══ Record extracts ══

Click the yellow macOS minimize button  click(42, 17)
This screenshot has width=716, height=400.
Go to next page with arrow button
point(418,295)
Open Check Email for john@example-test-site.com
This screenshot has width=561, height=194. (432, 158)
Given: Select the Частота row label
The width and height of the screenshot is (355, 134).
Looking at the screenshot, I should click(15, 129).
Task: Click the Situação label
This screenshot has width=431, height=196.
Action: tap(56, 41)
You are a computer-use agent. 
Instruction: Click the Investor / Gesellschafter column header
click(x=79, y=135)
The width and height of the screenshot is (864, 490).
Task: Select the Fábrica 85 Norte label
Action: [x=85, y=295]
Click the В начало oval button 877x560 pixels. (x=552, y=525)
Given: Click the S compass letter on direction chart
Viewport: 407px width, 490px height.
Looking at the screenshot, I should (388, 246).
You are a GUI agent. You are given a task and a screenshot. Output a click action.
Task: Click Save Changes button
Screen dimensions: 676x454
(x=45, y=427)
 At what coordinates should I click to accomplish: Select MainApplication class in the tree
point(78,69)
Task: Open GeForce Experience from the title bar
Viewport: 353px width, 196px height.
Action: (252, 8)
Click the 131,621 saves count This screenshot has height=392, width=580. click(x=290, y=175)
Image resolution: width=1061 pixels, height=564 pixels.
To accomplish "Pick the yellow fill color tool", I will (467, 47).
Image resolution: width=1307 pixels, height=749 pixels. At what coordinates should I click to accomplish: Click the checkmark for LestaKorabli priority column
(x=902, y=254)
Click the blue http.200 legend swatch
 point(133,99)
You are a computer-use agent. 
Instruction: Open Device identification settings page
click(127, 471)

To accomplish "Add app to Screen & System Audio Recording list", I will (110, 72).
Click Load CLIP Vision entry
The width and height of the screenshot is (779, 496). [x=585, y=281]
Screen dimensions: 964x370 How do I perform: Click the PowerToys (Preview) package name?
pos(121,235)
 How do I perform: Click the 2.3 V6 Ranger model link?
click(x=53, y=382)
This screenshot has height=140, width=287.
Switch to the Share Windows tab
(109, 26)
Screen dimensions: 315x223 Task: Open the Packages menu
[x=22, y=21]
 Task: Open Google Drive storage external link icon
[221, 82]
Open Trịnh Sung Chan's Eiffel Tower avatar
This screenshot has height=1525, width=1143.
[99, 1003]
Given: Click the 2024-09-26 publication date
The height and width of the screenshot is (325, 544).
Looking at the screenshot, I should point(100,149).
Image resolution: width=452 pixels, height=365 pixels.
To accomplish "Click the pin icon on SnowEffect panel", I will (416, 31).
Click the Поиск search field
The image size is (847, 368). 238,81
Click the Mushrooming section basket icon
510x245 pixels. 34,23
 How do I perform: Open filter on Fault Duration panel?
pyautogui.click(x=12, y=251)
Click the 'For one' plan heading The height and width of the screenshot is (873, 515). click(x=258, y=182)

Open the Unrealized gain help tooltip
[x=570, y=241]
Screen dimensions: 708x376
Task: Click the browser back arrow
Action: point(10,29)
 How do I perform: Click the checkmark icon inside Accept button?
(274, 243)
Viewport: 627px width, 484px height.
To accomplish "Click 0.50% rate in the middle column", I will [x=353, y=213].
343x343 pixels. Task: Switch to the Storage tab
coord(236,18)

═══

▸ **Exercise prompt**
Copy out all of the records verbatim.

▸ **Exercise response**
Click the yellow macOS minimize button  click(42, 17)
This screenshot has width=716, height=400.
Go to next page with arrow button
point(418,295)
Open Check Email for john@example-test-site.com
This screenshot has width=561, height=194. (432, 158)
Given: Select the Частота row label
The width and height of the screenshot is (355, 134).
Looking at the screenshot, I should click(15, 129).
Task: Click the Situação label
This screenshot has width=431, height=196.
Action: tap(56, 41)
You are a computer-use agent. 
Instruction: Click the Investor / Gesellschafter column header
click(x=79, y=135)
The width and height of the screenshot is (864, 490).
Task: Select the Fábrica 85 Norte label
Action: [x=85, y=295]
Click the В начало oval button 877x560 pixels. (x=552, y=525)
Given: Click the S compass letter on direction chart
Viewport: 407px width, 490px height.
Looking at the screenshot, I should (388, 246).
You are a GUI agent. You are given a task and a screenshot. Output a click action.
Task: Click Save Changes button
Screen dimensions: 676x454
(x=45, y=427)
 At what coordinates should I click to accomplish: Select MainApplication class in the tree
point(78,69)
Task: Open GeForce Experience from the title bar
Viewport: 353px width, 196px height.
Action: (252, 8)
Click the 131,621 saves count This screenshot has height=392, width=580. click(x=290, y=175)
Image resolution: width=1061 pixels, height=564 pixels.
To accomplish "Pick the yellow fill color tool", I will (467, 47).
Image resolution: width=1307 pixels, height=749 pixels. At what coordinates should I click to accomplish: Click the checkmark for LestaKorabli priority column
(x=902, y=254)
Click the blue http.200 legend swatch
 point(133,99)
You are a computer-use agent. 
Instruction: Open Device identification settings page
click(127, 471)

To accomplish "Add app to Screen & System Audio Recording list", I will (110, 72).
Click Load CLIP Vision entry
The width and height of the screenshot is (779, 496). [x=585, y=281]
Screen dimensions: 964x370 How do I perform: Click the PowerToys (Preview) package name?
pos(121,235)
 How do I perform: Click the 2.3 V6 Ranger model link?
click(x=53, y=382)
This screenshot has height=140, width=287.
Switch to the Share Windows tab
(109, 26)
Screen dimensions: 315x223 Task: Open the Packages menu
[x=22, y=21]
 Task: Open Google Drive storage external link icon
[221, 82]
Open Trịnh Sung Chan's Eiffel Tower avatar
This screenshot has height=1525, width=1143.
[99, 1003]
Given: Click the 2024-09-26 publication date
The height and width of the screenshot is (325, 544).
Looking at the screenshot, I should point(100,149).
Image resolution: width=452 pixels, height=365 pixels.
To accomplish "Click the pin icon on SnowEffect panel", I will (416, 31).
Click the Поиск search field
The image size is (847, 368). 238,81
Click the Mushrooming section basket icon
510x245 pixels. 34,23
 How do I perform: Open filter on Fault Duration panel?
pyautogui.click(x=12, y=251)
Click the 'For one' plan heading The height and width of the screenshot is (873, 515). click(x=258, y=182)

Open the Unrealized gain help tooltip
[x=570, y=241]
Screen dimensions: 708x376
Task: Click the browser back arrow
Action: point(10,29)
 How do I perform: Click the checkmark icon inside Accept button?
(274, 243)
Viewport: 627px width, 484px height.
To accomplish "Click 0.50% rate in the middle column", I will [x=353, y=213].
343x343 pixels. Task: Switch to the Storage tab
coord(236,18)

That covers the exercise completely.